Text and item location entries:
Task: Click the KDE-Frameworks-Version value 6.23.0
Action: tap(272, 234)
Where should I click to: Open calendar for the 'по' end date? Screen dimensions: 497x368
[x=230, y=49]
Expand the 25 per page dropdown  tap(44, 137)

[Written task]:
Please reproduce every line of the data above verbatim, with no changes.

[Task result]:
Task: Click the KDE-Frameworks-Version value 6.23.0
Action: tap(272, 234)
Where should I click to: Open calendar for the 'по' end date? Screen dimensions: 497x368
[x=230, y=49]
Expand the 25 per page dropdown  tap(44, 137)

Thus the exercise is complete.